Task instructions>
Rewrite the records below as a numbered list, omitting any blank lines, covering only the stretch that starts at the line containing "You are a computer-use agent. The image size is (1200, 678)." and ends with the line containing "(x=162, y=625)".

(Lines of data)
◇ ◇ ◇ ◇ ◇ ◇ ◇
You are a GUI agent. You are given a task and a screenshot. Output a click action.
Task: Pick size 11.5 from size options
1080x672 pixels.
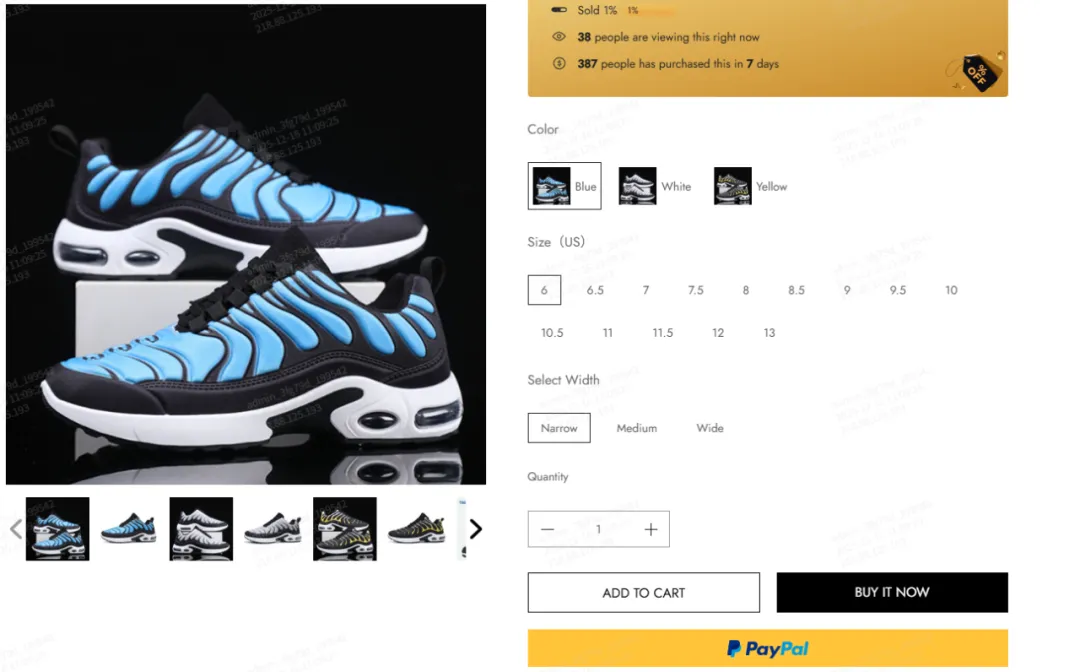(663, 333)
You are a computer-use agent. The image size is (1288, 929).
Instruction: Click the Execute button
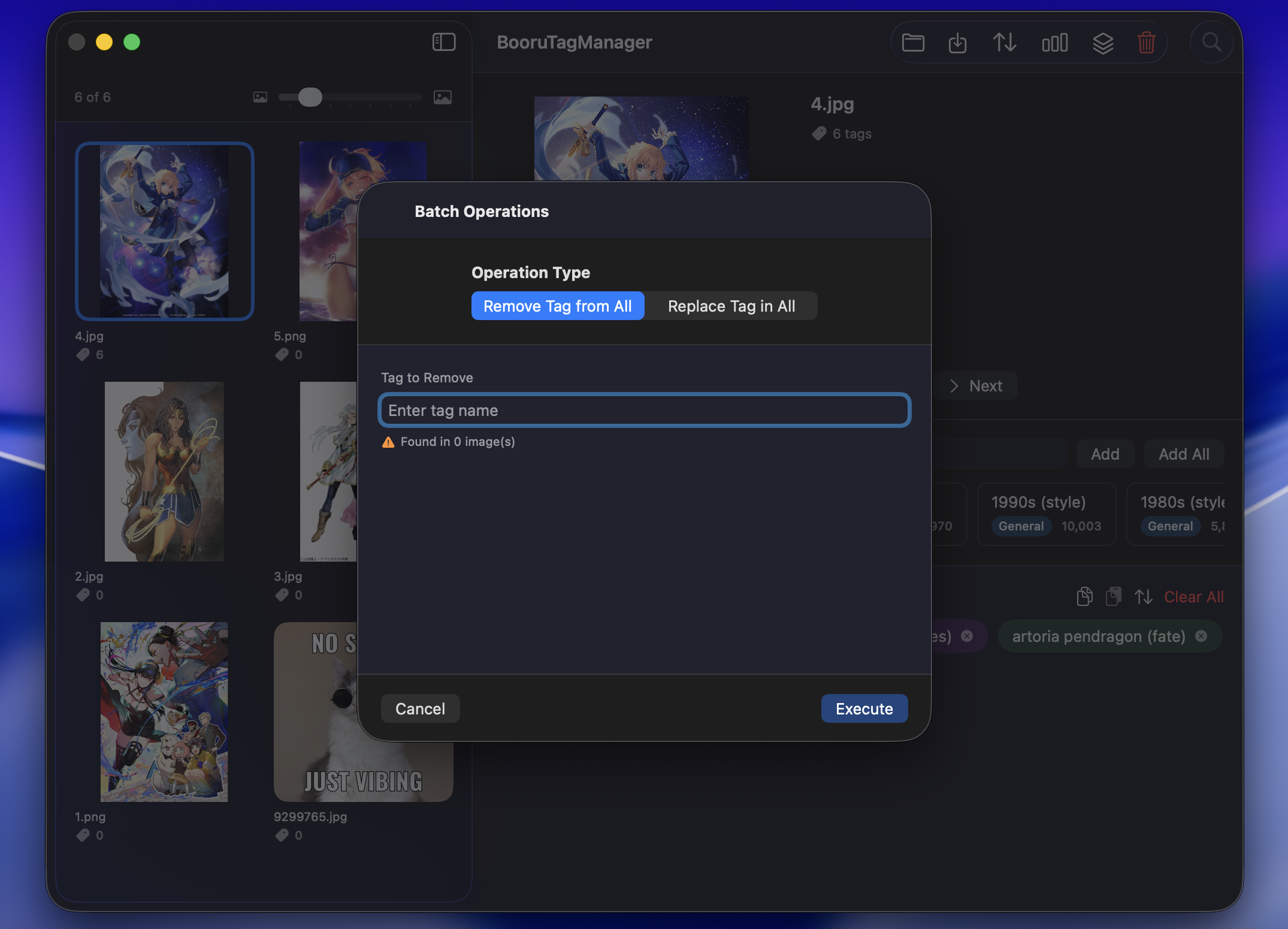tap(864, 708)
◇ ◇ ◇ ◇ ◇ ◇ ◇
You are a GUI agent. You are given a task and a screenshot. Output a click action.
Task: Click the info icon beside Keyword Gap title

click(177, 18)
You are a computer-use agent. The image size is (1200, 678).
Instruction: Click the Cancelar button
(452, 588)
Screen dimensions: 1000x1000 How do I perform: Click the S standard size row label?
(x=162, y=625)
◇ ◇ ◇ ◇ ◇ ◇ ◇
Expected answer>
1. You are a computer-use agent. The image size is (1200, 678).
2. Instruction: Click the Cancelar button
3. (452, 588)
4. Screen dimensions: 1000x1000 How do I perform: Click the S standard size row label?
5. (x=162, y=625)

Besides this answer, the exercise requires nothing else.